Mas os gafanhotos. Os gafanhotos eram absolutamente essenciais, alimentavam heróis em construção, forjavam homens de aço, oleavam máquinas de guerra que haveriam de ser. Eram, repito, absolutamente essenciais, naturalmente curriculares. Os gafanhotos e a pancada.
Eram assim os Comandos, para onde não fui voluntário, é preciso que se
note. Havia um cuidado muito grande com a nossa alimentação. Por
vontade de quem mandava, nós, os desprezíveis instruendos, estaríamos
sempre a comer, às mãos desabridas de sargentos e cabos com idade para
serem coronéis, com poderes de general, práticas de verdugos
descontrolados e tremendas saudades ultramarinas. Consta que, quarenta
anos passados, os Comandos ainda são assim. E que às vezes "as coisas
correm mal"...
Em 1978 correu mal uma aula de morteiros. Um instrutor jactante e
incompetente, como se exige que sejam os instrutores, apontou para o
infinito, despoletou a granada e, sem querer, deixou-a escorregar tubo
abaixo. Pum! O morteiro só parou em cheio num centro comercial da
Amadora, por acaso com pessoas dentro. Sei disto porque estava lá, do
lado do morteiro e do instrutor palerma. E, para evitar problemas com a
população, não me deixaram vir a casa nesse fim-de-semana.

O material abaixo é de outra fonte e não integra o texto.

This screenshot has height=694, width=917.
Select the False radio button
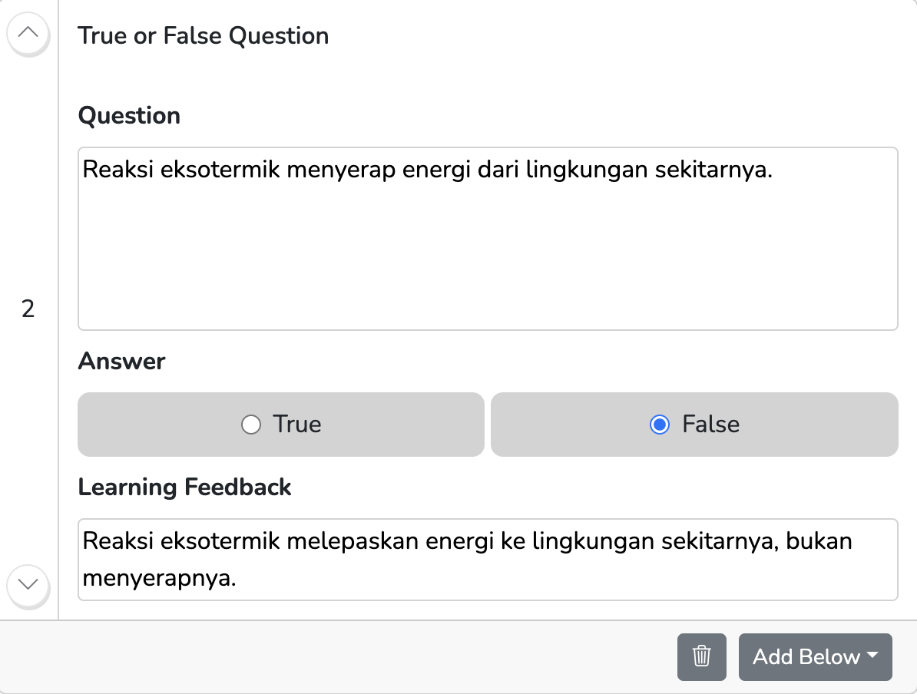[660, 425]
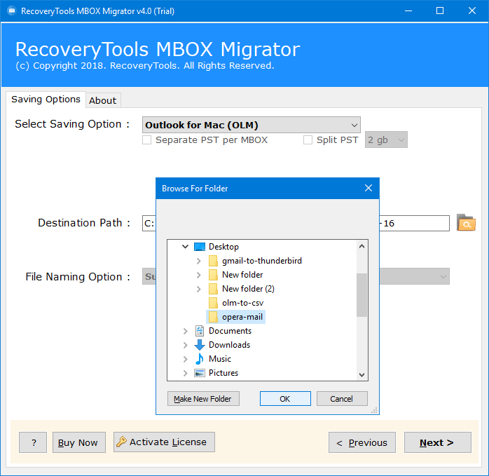The image size is (489, 476).
Task: Click the Documents folder icon
Action: tap(200, 331)
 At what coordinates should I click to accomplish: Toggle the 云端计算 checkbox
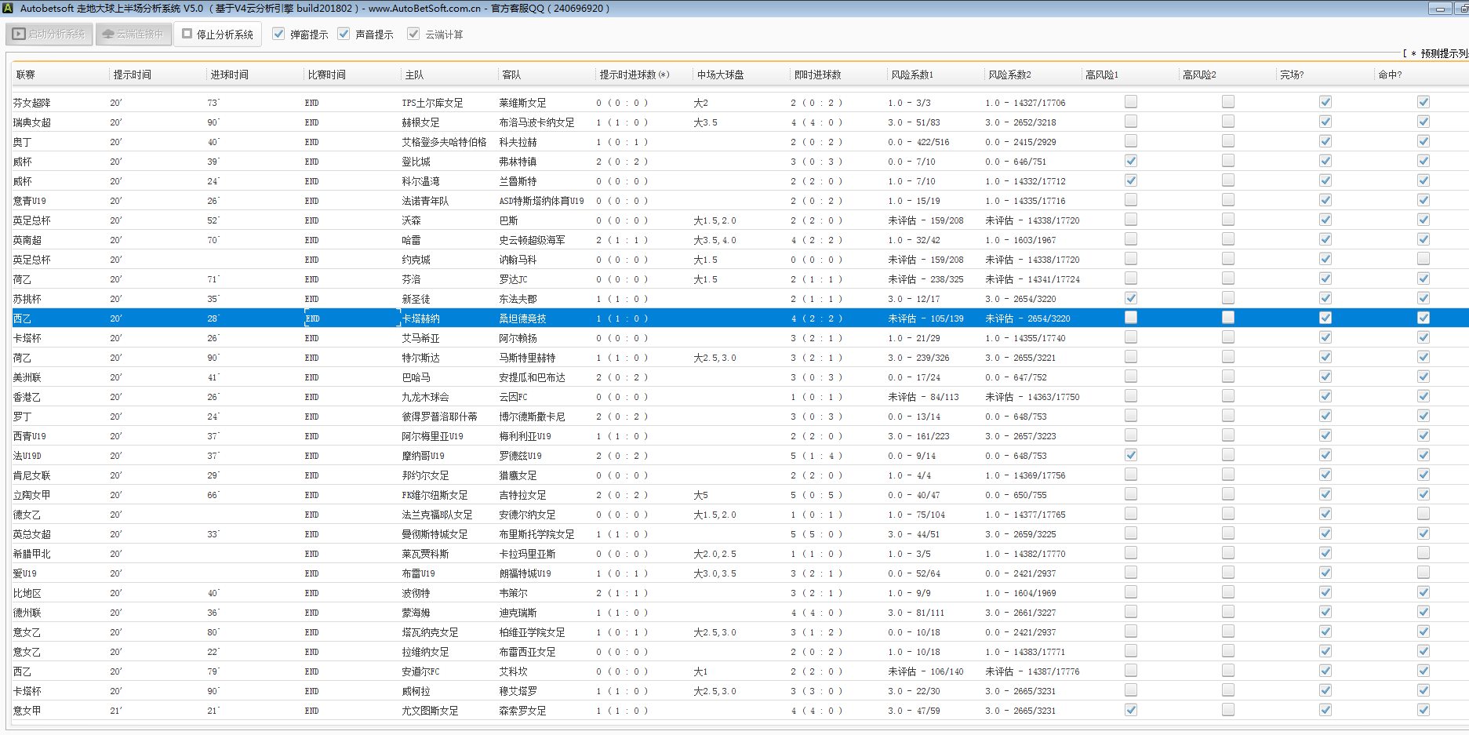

Quanto aos gafanhotos, fritos e de escabeche talvez marchassem melhor. E depois um golinho de água, por favor...
Naquele tempo eu já tinha visto na televisão a preto e branco a série
Kung Fu, com David Carradine, mas ainda não conhecia a anedota "O Mestre
e o Gafanhoto", que haveria de ouvir anos mais tarde contada numa
cassete pelo menestrel brasileiro (isto anda tudo ligado) Juca Chaves e
que, indo directamente aos finalmentes, é mais ou menos assim:
Gafanhoto, aprendiz de Shaolin, era pequenininho e perguntou ao seu velho Mestre, que era cego e sabia tudo:
- Mestre, quando é que eu me tornarei um homem?
E o Mestre respondeu-lhe:
- Gafanhoto, quando um dia você passar a mão entre as pernas e sentir
duas bolas, então você será um homem. Mas quando um dia você passar a
mão entre as pernas e sentir quatro bolas, não pense que é super-homem. É
que tem alguém lhe enrabando.
P.S. - Este texto é tão velho como o mestre de kung fu, mas também novo
como o coronavírus. Já aqui batalhei pelos objectores de consciência. Eu não fui objector nem voluntário, a tropa
aconteceu-me, mas lembro-me de, anos depois da minha malograda passagem
pelos Comandos, ter ido a tribunal militar defender um camarada de
profissão que objectava. Defendi-o como defendo os ex-combatentes,
voluntários ou involuntários, gente marcada pela guerra e de quem o
Estado tem uma certa queda para se esquecer. E o esquecimento mata.